#### Your instructions
One line at a time, check the entries below for the word "user", and copy each line that has it.

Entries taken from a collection

--------------------------------

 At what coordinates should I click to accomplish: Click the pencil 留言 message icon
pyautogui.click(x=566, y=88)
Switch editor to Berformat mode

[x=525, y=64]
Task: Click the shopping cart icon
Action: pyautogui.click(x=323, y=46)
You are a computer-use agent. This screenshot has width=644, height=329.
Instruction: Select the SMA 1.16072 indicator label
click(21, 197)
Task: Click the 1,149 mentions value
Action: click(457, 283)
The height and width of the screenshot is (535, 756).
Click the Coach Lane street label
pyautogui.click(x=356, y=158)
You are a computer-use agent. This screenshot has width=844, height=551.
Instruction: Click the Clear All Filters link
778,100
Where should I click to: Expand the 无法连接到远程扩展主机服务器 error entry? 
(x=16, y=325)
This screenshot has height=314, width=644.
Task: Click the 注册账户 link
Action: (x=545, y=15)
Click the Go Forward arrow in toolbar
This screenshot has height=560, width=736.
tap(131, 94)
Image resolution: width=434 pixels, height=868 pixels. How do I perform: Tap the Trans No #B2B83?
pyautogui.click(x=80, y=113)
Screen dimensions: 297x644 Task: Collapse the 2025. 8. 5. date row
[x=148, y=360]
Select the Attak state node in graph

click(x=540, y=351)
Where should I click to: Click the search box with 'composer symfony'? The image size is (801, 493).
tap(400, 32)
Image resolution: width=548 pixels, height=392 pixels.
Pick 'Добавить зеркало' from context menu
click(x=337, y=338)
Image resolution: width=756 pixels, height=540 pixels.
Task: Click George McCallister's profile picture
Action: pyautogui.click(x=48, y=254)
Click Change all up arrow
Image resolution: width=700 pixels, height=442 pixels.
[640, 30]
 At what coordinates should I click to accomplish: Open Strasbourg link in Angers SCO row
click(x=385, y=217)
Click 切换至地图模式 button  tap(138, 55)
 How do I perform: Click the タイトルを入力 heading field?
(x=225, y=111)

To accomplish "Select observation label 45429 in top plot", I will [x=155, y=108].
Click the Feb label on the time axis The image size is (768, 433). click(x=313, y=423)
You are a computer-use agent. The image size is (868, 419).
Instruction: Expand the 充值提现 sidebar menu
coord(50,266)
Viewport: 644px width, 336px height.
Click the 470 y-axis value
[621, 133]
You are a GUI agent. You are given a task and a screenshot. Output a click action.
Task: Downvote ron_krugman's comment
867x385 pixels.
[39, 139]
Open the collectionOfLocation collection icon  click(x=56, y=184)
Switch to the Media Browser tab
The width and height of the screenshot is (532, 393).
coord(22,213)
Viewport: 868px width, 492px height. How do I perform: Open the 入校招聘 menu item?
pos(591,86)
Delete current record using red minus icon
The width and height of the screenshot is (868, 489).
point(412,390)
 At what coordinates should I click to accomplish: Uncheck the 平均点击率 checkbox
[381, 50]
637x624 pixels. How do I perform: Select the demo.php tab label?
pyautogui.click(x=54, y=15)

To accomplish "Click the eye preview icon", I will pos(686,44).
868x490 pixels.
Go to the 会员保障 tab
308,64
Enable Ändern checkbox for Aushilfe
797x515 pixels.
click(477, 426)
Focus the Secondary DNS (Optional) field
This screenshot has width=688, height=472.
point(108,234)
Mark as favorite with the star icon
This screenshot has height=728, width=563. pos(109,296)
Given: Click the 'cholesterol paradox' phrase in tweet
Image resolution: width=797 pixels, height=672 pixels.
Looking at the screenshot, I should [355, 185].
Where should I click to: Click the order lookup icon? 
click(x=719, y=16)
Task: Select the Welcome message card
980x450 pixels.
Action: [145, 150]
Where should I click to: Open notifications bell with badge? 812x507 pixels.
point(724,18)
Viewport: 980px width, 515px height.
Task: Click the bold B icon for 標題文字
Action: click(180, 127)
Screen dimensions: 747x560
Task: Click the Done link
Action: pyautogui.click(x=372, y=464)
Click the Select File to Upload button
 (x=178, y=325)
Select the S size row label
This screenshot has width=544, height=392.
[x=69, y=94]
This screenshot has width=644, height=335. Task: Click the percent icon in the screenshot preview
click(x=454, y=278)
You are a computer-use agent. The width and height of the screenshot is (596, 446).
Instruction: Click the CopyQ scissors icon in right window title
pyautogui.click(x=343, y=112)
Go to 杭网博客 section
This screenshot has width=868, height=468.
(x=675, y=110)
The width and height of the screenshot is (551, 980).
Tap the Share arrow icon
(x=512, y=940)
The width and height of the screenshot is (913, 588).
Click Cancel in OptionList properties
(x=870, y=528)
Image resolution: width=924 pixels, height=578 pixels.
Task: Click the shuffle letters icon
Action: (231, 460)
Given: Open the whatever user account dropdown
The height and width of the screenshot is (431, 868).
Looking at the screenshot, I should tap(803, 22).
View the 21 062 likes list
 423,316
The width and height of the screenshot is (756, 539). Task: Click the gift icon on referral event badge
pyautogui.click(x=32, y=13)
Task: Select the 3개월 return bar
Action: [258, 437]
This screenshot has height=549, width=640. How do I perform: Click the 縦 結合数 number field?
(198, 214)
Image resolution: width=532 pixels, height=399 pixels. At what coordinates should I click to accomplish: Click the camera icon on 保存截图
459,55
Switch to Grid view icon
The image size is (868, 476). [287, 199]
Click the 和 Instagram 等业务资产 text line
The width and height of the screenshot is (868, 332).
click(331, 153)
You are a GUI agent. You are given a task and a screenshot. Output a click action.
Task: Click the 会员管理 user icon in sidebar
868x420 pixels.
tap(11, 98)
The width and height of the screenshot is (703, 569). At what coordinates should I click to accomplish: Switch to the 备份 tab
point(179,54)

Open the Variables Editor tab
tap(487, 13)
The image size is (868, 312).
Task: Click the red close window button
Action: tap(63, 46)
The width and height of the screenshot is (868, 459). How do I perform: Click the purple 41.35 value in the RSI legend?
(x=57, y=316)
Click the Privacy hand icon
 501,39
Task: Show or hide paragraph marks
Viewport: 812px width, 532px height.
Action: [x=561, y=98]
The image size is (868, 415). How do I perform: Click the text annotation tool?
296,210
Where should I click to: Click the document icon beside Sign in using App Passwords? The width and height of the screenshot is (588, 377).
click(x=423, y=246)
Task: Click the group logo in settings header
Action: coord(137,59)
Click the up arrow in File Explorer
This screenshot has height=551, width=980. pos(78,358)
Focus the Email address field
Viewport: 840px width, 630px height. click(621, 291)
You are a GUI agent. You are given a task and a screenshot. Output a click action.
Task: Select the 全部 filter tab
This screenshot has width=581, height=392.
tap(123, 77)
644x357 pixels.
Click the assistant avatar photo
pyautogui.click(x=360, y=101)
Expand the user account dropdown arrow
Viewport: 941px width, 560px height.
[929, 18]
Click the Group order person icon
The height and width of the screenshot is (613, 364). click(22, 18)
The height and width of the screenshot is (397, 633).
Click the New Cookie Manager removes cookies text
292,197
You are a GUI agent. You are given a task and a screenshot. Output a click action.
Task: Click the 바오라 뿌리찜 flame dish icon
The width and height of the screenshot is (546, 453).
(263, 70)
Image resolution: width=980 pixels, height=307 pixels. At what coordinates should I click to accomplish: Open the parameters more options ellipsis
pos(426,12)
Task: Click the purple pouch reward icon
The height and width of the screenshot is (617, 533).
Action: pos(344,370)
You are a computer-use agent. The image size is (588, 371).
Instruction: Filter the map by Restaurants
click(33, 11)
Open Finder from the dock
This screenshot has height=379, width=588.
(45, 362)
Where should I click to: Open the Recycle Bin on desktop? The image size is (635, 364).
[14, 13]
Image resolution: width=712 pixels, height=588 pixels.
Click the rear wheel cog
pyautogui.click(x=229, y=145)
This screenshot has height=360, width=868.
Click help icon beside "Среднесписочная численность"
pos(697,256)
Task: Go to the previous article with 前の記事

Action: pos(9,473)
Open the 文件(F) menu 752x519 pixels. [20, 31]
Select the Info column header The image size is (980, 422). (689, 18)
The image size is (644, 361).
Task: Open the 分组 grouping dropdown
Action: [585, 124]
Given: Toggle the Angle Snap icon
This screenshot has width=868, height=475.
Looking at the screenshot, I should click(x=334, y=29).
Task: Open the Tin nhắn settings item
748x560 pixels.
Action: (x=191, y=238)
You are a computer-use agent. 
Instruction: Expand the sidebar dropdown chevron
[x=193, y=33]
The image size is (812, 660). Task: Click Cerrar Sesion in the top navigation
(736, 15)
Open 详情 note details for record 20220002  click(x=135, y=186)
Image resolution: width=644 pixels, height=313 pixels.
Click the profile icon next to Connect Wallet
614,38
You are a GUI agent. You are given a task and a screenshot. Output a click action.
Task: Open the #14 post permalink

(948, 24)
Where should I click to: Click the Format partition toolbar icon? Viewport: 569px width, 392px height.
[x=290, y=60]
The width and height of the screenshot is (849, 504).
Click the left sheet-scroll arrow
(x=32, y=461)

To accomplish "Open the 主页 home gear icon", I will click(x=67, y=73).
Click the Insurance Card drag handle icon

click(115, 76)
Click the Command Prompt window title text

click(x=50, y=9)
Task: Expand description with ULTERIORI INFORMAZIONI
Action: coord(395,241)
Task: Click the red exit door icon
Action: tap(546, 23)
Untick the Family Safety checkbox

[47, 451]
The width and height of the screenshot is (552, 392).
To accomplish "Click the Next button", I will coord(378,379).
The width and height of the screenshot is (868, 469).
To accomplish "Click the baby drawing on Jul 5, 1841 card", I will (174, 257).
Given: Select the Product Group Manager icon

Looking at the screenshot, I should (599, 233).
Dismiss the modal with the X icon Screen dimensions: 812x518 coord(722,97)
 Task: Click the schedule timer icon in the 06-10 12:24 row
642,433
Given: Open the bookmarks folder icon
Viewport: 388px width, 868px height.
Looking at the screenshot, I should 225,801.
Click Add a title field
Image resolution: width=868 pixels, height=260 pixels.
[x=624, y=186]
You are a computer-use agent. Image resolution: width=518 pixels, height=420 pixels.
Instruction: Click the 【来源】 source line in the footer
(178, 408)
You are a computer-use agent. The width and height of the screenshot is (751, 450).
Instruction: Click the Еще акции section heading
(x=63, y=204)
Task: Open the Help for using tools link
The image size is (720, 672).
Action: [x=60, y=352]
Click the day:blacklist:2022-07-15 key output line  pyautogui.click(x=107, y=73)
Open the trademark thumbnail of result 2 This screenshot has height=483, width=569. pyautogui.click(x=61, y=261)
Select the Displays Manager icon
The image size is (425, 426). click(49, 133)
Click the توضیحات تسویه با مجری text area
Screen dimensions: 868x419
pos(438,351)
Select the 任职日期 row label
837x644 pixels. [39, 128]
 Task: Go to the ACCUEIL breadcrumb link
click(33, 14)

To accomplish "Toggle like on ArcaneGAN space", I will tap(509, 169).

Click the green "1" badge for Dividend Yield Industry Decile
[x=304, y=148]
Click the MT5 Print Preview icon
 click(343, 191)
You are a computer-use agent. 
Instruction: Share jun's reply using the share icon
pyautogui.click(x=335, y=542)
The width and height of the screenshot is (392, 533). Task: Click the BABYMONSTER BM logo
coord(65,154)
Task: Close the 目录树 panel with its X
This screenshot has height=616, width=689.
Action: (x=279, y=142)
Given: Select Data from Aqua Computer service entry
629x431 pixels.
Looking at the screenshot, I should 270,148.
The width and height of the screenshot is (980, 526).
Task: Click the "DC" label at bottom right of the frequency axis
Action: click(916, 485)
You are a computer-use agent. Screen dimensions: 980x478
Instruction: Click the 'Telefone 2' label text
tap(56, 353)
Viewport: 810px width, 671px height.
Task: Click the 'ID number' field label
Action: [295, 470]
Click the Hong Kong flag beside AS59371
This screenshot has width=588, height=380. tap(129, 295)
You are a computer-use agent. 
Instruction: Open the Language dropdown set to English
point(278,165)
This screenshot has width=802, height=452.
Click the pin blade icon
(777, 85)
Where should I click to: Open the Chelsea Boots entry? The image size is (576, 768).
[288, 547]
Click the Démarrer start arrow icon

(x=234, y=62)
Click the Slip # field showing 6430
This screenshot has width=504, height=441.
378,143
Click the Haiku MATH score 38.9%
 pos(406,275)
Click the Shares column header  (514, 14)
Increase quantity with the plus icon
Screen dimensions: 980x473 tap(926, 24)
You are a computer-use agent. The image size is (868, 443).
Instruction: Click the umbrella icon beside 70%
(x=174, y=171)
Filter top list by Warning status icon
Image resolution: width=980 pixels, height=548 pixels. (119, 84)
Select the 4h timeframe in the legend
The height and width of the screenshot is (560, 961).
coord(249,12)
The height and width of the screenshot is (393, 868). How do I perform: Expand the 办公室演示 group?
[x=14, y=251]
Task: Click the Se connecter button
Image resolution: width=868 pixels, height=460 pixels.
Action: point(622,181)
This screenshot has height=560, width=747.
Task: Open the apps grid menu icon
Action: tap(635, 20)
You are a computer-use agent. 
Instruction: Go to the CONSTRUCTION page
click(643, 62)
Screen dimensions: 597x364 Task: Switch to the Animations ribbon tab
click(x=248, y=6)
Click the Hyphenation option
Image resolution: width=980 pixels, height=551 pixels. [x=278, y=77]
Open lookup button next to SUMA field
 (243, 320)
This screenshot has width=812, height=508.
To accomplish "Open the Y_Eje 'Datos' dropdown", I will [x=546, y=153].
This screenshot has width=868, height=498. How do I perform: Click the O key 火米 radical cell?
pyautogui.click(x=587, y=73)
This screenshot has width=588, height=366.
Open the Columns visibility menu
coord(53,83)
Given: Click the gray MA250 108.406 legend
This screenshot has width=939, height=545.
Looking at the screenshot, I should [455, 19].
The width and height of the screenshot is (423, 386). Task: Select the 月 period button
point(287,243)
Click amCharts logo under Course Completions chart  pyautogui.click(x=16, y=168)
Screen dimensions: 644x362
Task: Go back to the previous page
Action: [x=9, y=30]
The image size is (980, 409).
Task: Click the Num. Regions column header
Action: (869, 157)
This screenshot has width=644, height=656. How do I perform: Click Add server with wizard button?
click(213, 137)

--------------------------------

#### Exercise result
Given: Open the whatever user account dropdown
Task: Click the 会员管理 user icon in sidebar
Expand the user account dropdown arrow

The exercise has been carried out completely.